Elections director and deputy council member, Deak Kersey, said this conference and training session’s primary focus was on cyber security and ways to avoid hacking during future elections.
“We’re here to meet with all 55 counties in the state to talk about two big things; cyber security and money to pay for cyber security,” said Kersey.
With electronic voting being the primary way to vote, security methods continue to advance with technology.
“The federal government released six and a half million dollars to West Virginia. It came from the Help America Vote Act to help counties and states prepare for elections and upgrade our cyber security, accessibility, and things to that nature,” said Kersey.

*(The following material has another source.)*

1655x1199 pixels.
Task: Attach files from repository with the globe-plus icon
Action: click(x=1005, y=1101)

Public officials like the Secretary of State and the Department of Homeland Security attended to help train clerks on how to avoid cyber security situations during the next election.

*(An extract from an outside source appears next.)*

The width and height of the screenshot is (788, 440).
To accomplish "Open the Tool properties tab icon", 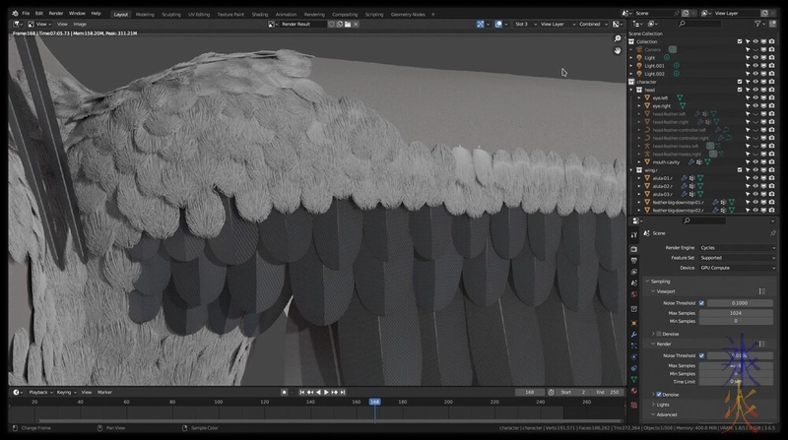I will 633,234.
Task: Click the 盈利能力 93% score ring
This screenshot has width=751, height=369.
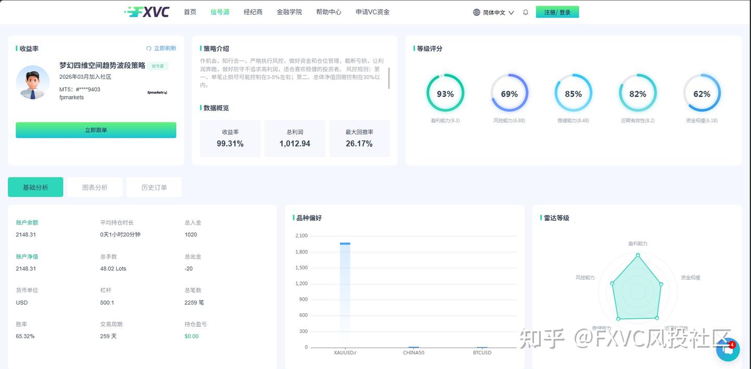Action: [445, 93]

“Democracy’s foundation is voting. One person one vote. You need to have access to the poles, and you need to have the ability to say I have confidence in the integrity of my elections, so that’s what these clerks are doing here. They’re learning how to keep moving with the times, how to be pioneers, how to innovate, and how to use those federal dollars to do it,” said Kersey.
West Virginia Secretary of State, Mac Warner, said the purpose of this training is to avoid a repeat of the 2016 election and to secure all voting systems within the state.
“The person sitting at their computer who could click on a phishing email or spoofing email and provide someone access and, that’s what happened in the Hilary Clinton campaign in 2016 that got this whole thing started,” said Warner.
“So, we’re training those people here today. We have 150 or more people here to train in Morgantown to make sure the West Virginia election system is secure.”
The West Virginia Secretary of State, along with other public officials, says election security is national security and the overall goal for this conference is to inform West Virginia clerks on the different security systems available and better prepare them on how to avoid cyber hacking during future elections.